(Input data begins)

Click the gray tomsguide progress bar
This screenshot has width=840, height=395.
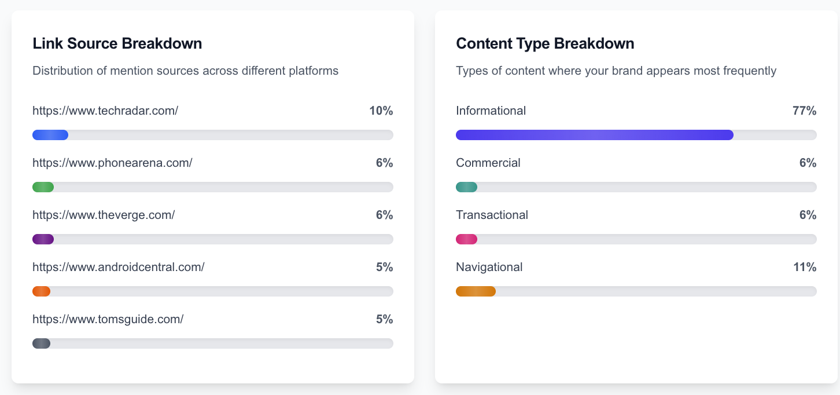42,343
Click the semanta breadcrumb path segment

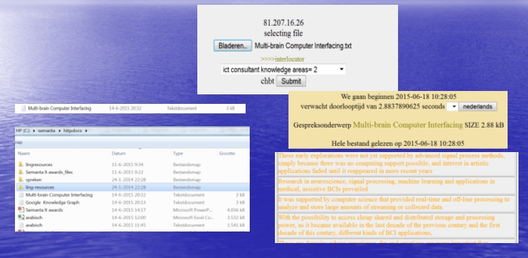pyautogui.click(x=46, y=130)
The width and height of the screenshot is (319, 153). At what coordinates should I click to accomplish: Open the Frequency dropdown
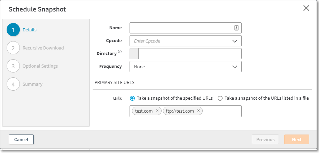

(Input data ends)

**Problem to work on:**
Reprint each of the records exactly and skip the images.

**Expected output:**
Click the gray tomsguide progress bar
This screenshot has width=840, height=395.
42,343
Click the semanta breadcrumb path segment

pyautogui.click(x=46, y=130)
The width and height of the screenshot is (319, 153). At what coordinates should I click to accomplish: Open the Frequency dropdown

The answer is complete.